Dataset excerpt
[start]

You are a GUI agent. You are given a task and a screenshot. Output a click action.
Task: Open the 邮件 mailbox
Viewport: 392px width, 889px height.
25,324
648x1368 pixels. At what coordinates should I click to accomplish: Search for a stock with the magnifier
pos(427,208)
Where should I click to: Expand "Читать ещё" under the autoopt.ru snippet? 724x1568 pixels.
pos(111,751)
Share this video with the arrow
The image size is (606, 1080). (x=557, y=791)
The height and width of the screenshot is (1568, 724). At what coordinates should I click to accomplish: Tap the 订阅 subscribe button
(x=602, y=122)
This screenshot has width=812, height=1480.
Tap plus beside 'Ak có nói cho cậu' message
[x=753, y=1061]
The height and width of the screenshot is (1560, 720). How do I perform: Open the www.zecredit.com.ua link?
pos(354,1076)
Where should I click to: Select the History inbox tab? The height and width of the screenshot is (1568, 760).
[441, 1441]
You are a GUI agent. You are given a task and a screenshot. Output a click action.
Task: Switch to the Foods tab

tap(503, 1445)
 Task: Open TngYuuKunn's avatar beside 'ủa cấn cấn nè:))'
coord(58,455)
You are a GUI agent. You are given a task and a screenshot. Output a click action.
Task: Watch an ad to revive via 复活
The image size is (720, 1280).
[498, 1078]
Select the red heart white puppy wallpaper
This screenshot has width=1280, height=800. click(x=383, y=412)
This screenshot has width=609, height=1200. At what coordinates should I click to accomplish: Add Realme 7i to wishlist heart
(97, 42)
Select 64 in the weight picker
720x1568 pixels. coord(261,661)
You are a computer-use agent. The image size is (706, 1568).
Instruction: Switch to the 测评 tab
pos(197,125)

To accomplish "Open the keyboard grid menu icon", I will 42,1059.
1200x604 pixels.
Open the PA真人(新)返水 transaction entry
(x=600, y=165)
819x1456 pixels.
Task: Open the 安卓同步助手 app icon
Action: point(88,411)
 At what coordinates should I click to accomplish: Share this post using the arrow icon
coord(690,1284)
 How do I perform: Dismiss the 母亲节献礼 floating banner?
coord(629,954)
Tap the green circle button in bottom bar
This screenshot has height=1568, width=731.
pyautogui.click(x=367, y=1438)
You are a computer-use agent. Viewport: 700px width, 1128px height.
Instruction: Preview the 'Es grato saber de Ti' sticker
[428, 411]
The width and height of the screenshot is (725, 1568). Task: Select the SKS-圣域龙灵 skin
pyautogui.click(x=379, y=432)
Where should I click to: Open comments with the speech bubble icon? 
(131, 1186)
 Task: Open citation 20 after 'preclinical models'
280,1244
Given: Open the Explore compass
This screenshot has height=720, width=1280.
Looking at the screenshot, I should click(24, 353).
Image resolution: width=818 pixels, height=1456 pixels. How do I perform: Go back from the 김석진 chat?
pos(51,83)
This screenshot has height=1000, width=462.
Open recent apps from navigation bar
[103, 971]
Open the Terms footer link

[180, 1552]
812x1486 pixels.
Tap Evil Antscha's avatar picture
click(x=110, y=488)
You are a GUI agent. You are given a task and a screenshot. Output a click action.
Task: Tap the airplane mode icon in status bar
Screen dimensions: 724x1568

[end]

- [Work instructions]: Write out the material above line for line, keeping every character unchanged.

- [Finished exercise]:
You are a GUI agent. You are given a task and a screenshot. Output a click action.
Task: Open the 邮件 mailbox
Viewport: 392px width, 889px height.
25,324
648x1368 pixels. At what coordinates should I click to accomplish: Search for a stock with the magnifier
pos(427,208)
Where should I click to: Expand "Читать ещё" under the autoopt.ru snippet? 724x1568 pixels.
pos(111,751)
Share this video with the arrow
The image size is (606, 1080). (x=557, y=791)
The height and width of the screenshot is (1568, 724). At what coordinates should I click to accomplish: Tap the 订阅 subscribe button
(x=602, y=122)
This screenshot has width=812, height=1480.
Tap plus beside 'Ak có nói cho cậu' message
[x=753, y=1061]
The height and width of the screenshot is (1560, 720). How do I perform: Open the www.zecredit.com.ua link?
pos(354,1076)
Where should I click to: Select the History inbox tab? The height and width of the screenshot is (1568, 760).
[441, 1441]
You are a GUI agent. You are given a task and a screenshot. Output a click action.
Task: Switch to the Foods tab

tap(503, 1445)
 Task: Open TngYuuKunn's avatar beside 'ủa cấn cấn nè:))'
coord(58,455)
You are a GUI agent. You are given a task and a screenshot. Output a click action.
Task: Watch an ad to revive via 复活
The image size is (720, 1280).
[498, 1078]
Select the red heart white puppy wallpaper
This screenshot has width=1280, height=800. click(x=383, y=412)
This screenshot has width=609, height=1200. At what coordinates should I click to accomplish: Add Realme 7i to wishlist heart
(97, 42)
Select 64 in the weight picker
720x1568 pixels. coord(261,661)
You are a computer-use agent. The image size is (706, 1568).
Instruction: Switch to the 测评 tab
pos(197,125)

To accomplish "Open the keyboard grid menu icon", I will 42,1059.
1200x604 pixels.
Open the PA真人(新)返水 transaction entry
(x=600, y=165)
819x1456 pixels.
Task: Open the 安卓同步助手 app icon
Action: point(88,411)
 At what coordinates should I click to accomplish: Share this post using the arrow icon
coord(690,1284)
 How do I perform: Dismiss the 母亲节献礼 floating banner?
coord(629,954)
Tap the green circle button in bottom bar
This screenshot has height=1568, width=731.
pyautogui.click(x=367, y=1438)
You are a computer-use agent. Viewport: 700px width, 1128px height.
Instruction: Preview the 'Es grato saber de Ti' sticker
[428, 411]
The width and height of the screenshot is (725, 1568). Task: Select the SKS-圣域龙灵 skin
pyautogui.click(x=379, y=432)
Where should I click to: Open comments with the speech bubble icon? 
(131, 1186)
 Task: Open citation 20 after 'preclinical models'
280,1244
Given: Open the Explore compass
This screenshot has height=720, width=1280.
Looking at the screenshot, I should click(24, 353).
Image resolution: width=818 pixels, height=1456 pixels. How do I perform: Go back from the 김석진 chat?
pos(51,83)
This screenshot has height=1000, width=462.
Open recent apps from navigation bar
[103, 971]
Open the Terms footer link

[180, 1552]
812x1486 pixels.
Tap Evil Antscha's avatar picture
click(x=110, y=488)
You are a GUI agent. You are given a task and a screenshot. Output a click action.
Task: Tap the airplane mode icon in status bar
Screen dimensions: 724x1568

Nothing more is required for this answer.